En ce qui concerne le SPT en ligne et sur les nouvelles plateformes, les offres payantes peuvent exceptionnellement être considérées comme partie intégrante de la mission de service public, pour autant qu'elles se distinguent clairement des offres commerciales. De plus, les services d'information en ligne répondent aux besoins démocratiques, sociaux et culturels de la société. Néanmoins , nous considérons qu'il faut prendre en compte le modèle allemand où la mission de service public est axée autour de l'information, de la formation et de la culture, dans les différents domaines – arts, sciences, pensée, cinéma, musique. Il est fondamental de miser sur l'héritage culturel européen et l'Idée d'Europe
De notre point de vue, la CE doit intervenir de manière plus claire sur les matières suivantes : une définition plus approfondie de la mission de service public ; la production et la diffusion de contenus d'origine européenne ; le contrôle de l'indépendance des opérateurs et des régulateurs ; l'adéquation des principes établis pour le Service Public de Télévision en ligne versus le Service Public de Télévision traditionnel et, finalement, la réflexion sur les notions d'audience, de public, de citoyens et de consommateurs. On trouve aussi dans le cadre normatif une conceptualisation qui conduit à un multiple financement du Service Public de Télévision, non prévu par la Commission, à l'instar du câble : fonds publics, plus publicité, plus redevance, plus souscription…

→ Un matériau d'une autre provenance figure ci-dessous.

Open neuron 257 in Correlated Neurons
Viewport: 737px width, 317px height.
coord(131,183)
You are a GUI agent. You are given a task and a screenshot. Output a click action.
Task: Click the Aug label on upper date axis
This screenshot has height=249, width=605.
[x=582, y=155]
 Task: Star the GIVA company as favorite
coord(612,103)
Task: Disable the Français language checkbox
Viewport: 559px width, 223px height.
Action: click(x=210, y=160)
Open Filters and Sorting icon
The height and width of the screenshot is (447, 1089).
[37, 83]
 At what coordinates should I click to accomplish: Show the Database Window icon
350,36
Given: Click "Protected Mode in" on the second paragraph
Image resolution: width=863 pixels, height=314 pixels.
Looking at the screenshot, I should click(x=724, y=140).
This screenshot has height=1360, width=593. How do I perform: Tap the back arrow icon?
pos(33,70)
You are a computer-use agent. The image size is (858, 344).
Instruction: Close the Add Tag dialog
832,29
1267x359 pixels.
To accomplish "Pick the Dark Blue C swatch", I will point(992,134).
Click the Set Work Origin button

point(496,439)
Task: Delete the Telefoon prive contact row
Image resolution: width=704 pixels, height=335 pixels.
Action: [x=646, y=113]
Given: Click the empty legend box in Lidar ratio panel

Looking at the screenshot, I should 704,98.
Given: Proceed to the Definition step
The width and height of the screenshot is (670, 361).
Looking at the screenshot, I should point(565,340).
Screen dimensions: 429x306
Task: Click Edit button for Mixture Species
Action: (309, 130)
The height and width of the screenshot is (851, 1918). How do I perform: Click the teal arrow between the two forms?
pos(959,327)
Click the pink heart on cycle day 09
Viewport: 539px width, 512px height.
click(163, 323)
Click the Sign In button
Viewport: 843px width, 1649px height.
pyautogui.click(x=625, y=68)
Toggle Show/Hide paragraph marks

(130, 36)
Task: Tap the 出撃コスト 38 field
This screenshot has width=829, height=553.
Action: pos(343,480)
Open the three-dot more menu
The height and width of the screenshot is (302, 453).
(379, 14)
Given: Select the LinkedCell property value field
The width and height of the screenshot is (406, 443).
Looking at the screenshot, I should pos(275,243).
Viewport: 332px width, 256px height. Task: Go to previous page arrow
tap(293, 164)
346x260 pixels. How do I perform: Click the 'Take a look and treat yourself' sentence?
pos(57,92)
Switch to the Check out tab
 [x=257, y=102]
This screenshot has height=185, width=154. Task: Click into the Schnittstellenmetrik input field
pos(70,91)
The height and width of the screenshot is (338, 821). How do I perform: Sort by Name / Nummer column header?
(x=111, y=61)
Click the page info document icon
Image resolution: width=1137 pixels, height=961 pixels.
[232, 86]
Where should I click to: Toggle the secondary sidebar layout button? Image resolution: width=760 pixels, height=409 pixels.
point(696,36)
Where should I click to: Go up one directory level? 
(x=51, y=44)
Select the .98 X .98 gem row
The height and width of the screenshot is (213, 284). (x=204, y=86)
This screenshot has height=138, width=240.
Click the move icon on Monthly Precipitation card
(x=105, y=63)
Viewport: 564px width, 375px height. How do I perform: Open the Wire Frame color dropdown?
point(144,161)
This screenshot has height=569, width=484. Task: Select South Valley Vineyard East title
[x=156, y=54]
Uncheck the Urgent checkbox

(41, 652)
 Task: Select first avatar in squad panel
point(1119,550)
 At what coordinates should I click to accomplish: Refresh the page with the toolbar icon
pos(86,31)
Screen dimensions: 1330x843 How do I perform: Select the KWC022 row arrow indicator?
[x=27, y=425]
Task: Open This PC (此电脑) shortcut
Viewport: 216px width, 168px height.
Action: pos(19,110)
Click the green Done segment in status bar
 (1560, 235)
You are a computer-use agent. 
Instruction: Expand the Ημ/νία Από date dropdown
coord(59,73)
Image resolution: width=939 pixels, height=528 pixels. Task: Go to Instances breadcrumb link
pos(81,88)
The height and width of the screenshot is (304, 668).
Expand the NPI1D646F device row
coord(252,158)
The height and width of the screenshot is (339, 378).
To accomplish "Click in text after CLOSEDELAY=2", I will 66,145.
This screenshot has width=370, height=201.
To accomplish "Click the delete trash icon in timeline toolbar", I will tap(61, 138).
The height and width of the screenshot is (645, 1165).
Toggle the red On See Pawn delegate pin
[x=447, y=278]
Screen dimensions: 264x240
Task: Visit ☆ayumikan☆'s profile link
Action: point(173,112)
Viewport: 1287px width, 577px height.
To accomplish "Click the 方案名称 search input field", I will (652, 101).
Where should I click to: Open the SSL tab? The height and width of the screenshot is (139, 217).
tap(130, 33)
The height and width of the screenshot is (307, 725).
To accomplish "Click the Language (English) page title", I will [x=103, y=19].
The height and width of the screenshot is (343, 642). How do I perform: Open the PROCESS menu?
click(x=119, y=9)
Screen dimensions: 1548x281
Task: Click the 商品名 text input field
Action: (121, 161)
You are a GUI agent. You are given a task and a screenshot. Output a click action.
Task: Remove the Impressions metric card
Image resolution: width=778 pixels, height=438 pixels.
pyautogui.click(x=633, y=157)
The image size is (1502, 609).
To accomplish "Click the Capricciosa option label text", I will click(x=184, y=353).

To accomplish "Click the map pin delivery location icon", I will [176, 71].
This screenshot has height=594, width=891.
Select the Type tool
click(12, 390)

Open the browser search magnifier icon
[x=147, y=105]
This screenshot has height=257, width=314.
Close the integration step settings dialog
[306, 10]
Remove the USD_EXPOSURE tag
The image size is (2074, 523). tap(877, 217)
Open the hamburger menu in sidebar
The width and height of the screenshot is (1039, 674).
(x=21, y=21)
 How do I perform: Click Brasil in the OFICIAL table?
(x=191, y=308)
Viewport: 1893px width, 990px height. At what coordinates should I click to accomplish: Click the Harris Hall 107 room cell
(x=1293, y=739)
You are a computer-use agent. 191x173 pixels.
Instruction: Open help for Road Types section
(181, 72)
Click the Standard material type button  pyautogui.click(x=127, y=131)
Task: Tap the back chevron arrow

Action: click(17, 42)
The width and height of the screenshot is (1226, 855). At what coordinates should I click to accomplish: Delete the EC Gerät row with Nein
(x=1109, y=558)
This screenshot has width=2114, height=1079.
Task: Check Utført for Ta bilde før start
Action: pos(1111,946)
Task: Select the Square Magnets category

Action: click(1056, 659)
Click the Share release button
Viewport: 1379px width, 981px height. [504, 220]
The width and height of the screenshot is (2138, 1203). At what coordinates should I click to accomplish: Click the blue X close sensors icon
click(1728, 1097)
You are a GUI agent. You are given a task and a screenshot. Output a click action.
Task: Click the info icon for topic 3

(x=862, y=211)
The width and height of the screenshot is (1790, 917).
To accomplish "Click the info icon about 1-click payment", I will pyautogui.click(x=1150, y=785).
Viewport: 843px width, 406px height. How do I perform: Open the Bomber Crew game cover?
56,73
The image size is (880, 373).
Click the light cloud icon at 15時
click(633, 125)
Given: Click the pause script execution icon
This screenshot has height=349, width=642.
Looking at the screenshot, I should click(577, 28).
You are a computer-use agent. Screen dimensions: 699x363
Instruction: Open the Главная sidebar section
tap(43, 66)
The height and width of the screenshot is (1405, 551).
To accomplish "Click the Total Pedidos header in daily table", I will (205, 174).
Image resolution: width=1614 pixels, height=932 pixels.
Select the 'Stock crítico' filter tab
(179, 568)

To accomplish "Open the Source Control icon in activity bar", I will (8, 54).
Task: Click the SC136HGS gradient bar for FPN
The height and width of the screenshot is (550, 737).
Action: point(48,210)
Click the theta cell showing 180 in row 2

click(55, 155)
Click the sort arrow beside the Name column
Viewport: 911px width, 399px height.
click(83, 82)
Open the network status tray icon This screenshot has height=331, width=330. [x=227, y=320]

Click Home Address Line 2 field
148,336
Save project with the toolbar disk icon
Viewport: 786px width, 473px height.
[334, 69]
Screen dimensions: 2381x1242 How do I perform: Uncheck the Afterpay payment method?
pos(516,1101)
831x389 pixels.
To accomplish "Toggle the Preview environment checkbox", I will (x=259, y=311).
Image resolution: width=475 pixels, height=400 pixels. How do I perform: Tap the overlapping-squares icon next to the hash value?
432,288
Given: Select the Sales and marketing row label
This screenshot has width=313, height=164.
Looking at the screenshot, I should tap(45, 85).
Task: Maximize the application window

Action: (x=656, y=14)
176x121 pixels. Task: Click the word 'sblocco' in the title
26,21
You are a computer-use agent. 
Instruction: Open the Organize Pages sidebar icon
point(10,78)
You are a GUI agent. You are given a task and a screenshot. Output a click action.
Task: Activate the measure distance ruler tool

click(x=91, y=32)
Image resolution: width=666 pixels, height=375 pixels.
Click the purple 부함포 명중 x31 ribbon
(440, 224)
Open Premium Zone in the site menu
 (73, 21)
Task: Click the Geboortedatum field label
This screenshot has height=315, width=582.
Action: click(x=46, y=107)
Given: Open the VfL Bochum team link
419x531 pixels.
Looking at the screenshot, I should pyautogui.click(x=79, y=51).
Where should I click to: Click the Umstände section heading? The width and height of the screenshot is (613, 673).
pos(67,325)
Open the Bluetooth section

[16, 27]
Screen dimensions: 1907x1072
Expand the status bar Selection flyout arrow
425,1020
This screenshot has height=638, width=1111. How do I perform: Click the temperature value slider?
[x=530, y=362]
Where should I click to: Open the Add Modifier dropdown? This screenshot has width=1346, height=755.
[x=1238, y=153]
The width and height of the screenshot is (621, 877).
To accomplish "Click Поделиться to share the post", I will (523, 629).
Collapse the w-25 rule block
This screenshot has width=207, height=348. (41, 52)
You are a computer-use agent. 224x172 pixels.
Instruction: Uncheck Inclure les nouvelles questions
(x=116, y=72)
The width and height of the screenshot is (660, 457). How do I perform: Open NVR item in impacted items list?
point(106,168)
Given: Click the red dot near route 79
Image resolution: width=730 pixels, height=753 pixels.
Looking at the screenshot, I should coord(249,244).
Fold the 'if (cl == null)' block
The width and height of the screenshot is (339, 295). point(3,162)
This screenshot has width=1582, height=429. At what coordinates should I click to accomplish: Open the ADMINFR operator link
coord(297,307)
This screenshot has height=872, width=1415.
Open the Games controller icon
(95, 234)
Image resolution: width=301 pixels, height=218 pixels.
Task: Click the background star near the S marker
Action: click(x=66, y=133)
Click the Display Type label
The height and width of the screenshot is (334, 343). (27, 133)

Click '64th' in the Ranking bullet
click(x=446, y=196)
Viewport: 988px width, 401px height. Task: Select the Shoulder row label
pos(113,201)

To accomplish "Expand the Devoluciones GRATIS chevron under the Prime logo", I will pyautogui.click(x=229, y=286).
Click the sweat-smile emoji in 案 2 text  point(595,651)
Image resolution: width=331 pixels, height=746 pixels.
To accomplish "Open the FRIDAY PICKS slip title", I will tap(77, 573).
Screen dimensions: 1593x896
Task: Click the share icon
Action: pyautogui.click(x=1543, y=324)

Il faut également tenir compte de la position de l'organisme public de radiodiffusion sur le marché – comme l'affirme la Commission -, de la présence d'offres similaires ou substituables, des incidences sur les initiatives privées, de la concurrence éditoriale, etc. Il faut affirmer clairement qu'il n'y a aucune raison de maintenir un financement public lorsque les SPT opèrent sur le marché de la même façon que le font les radiodiffuseurs commerciaux.
Dans un marché hyper-segmenté et d'offre multiple, il est de moins en moins justifiable que des opérateurs publics opèrent dans un système de concurrence ou même tirent parti d'activités commerciales. Nous pensons que pour les médias du système public la tendance doit être de réduire et de densifier qualitativement leurs contenus et non l'inverse.
Deux ou trois autres questions se profilent, tout d'abord sur le service public de télévision dans le contexte européen. De notre point de vue, il manque véritablement– et cela depuis toujours – une réflexion sur la redéfinition de la mission do service public concernant une plus grande proximité vis-à-vis du projet de construction européenne. Il est vraisemblablement décisif de penser la relation entre le service public de télévision (SPT) et l'Idée d'Europe, de penser surtout de quelle façon le Service Public de Télévision peut contribuer à l'approfondissement de la consolidation du projet européen. Deuxièmement, et par voie de conséquence, on propose une plus grande harmonisation entre les services publics des États membres, ainsi qu'une nouvelle stratégie de communication européenne centrée sur l'idée de message et non pas de « massage ». Finalement, on demande un profond compromis entre l'audiovisuel européen et l'Europe des citoyens, ce qui peut se traduire par la proposition d'un débat élargi et permanent sur ce thème, mené de concert par les institutions européennes (Commission, CE, PE, UER) des experts, des universités, des opérateurs, des associations, etc.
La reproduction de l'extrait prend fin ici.